At the turn of the millennium Argentine composer Osvaldo Golijov was one of the biggest names in contemporary classical music; his eclectic melding of influences – everything from Klezmer to Latin dance rhythms and electronica giving his music a popular appeal unheard of for most living composers. But it’s more than a decade since he has produced anything of note, his creativity largely silenced by personal issues, yet the popularity of those early works remains.
His opera Ainadamar dates from Golijov’s most successful period, although it is only now receiving its first UK staging almost two decades on.
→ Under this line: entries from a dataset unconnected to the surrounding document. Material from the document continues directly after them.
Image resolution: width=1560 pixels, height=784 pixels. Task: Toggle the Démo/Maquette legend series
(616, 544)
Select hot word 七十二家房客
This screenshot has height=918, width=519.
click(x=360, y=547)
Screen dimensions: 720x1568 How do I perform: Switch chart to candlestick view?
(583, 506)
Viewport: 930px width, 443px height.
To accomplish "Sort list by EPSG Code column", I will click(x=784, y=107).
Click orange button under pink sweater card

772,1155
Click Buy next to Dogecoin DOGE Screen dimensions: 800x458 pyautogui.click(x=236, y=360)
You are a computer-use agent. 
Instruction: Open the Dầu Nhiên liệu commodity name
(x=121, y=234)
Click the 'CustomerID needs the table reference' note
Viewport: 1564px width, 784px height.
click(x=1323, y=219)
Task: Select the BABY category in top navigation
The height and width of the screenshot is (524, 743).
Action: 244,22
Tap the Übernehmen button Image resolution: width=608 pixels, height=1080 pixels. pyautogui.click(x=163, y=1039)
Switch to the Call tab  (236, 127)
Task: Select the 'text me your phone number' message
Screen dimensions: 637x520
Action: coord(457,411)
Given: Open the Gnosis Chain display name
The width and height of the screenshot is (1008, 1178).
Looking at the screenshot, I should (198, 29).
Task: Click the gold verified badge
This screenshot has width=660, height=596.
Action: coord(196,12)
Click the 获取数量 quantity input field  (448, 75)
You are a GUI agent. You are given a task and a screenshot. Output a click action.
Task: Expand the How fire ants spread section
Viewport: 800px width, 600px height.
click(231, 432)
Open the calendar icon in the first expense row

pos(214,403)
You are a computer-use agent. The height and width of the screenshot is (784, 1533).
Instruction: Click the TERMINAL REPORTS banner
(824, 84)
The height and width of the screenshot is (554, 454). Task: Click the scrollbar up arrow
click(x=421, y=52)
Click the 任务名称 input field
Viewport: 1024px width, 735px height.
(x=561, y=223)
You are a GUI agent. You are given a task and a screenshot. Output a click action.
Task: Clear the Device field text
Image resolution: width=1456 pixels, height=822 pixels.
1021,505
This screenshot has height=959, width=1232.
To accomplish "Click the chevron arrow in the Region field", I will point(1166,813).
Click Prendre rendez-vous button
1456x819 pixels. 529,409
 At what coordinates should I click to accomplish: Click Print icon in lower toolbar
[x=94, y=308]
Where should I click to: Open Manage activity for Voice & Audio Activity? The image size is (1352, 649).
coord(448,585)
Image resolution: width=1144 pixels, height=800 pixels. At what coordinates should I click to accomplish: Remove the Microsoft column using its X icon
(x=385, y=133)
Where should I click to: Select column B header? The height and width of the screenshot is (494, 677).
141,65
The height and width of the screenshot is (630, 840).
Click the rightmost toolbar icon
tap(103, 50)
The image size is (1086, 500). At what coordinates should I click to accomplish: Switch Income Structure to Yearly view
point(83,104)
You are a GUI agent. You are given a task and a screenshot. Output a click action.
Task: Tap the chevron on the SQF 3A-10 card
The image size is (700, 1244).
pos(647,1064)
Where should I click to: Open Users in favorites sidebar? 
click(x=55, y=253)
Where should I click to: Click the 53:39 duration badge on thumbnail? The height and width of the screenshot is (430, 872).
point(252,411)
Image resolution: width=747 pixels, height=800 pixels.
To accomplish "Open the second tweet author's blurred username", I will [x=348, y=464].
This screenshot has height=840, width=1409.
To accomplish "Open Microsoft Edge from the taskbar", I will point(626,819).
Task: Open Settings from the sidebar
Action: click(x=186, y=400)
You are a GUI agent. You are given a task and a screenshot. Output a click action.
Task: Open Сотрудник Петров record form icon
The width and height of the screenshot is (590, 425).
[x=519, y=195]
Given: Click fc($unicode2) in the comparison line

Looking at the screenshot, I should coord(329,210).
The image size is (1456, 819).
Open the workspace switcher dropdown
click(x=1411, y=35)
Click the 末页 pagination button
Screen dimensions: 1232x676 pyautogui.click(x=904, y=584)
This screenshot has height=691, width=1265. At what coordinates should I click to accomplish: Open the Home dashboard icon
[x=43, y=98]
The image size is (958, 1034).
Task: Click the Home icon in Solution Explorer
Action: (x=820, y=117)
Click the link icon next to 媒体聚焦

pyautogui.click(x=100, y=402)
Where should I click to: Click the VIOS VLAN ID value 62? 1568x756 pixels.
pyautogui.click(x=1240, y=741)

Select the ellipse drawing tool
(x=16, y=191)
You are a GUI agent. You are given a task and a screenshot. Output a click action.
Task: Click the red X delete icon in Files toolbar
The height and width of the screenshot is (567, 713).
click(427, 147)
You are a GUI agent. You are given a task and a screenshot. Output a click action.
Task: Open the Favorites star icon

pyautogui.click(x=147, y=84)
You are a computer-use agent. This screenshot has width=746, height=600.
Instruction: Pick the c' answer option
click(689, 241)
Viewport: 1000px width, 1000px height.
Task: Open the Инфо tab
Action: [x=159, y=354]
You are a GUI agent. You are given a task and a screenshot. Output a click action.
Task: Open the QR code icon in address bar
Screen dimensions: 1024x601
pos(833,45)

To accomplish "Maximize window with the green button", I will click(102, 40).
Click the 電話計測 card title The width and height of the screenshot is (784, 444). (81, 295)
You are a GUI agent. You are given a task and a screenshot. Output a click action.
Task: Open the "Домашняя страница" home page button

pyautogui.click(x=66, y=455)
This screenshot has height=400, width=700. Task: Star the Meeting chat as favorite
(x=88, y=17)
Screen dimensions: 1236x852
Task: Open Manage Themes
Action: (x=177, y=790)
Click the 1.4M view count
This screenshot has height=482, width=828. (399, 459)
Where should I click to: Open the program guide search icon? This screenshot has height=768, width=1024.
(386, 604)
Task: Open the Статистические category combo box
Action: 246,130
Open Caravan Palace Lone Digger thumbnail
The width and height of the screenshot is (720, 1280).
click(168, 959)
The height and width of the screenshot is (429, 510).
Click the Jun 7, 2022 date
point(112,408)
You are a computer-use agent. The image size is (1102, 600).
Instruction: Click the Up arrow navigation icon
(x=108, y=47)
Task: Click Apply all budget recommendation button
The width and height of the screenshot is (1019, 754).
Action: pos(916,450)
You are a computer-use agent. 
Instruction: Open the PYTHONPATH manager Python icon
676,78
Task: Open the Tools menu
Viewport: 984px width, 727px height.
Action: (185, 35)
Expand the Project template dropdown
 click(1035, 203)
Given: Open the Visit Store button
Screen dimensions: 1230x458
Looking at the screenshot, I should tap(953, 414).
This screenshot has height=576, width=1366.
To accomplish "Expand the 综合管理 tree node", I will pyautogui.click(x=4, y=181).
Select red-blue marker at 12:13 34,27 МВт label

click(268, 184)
That this Scottish Opera production created in collaboration with Opera Ventures is also a co-production with Welsh National Opera, Detroit Opera and the Metropolitan Opera is testimony to the enduring popularity of his work.
Ainadamar (“fountain of tears”) refers to an ancient well outside Granada where the poet Federico García Lorca is thought to have been executed by fascist forces at the start of the Spanish civil war. This isn’t a straightforward narrative about the final day of Lorca’s life; rather Golijov and his librettist David Henry Hwang present the poet through a triptych of scenes in which his muse, actor Margarita Xirgu (Lauren Fagan) remembers her relationship with Lorca (Samantha Hankey) to her protege Nuria (Julieth Lozano).
Golijov’s score is a collage of influences, shifting fluidly from flamenco and electronic music to the classical language of 19th-century opera all soaked in the vibrant musical colour of Spain, deftly captured by the Orchestra of Scottish Opera and conductor Stuart Stratford. In this production the musical language finds a mirror in Deborah Colker’s striking staging. Dance rhythms are central to Ainadamar so having a director who is also a choreographer makes sense on many levels. The image of the fountain is at the heart of Jon Bausor’s set; it is a screen on which images are projected and a veil that can be drawn over the action that happens within.
Although Lorca is the central figure of the narrative, Golijov’s music is a celebration of the feminine, with the three central roles cast as female voices. The male voices are largely associated with the nationalist guards embodying violence and oppression. Golijov furthers this idea by transfiguring Lorca’s execution into the crucifixion, with Xirgu the latter-day Madonna figure. This feels like an unnecessary imposition on to the work, something that Colker’s clever staging does not entirely dispel.
Further performance 5 November, then in Edinburgh until 12 November.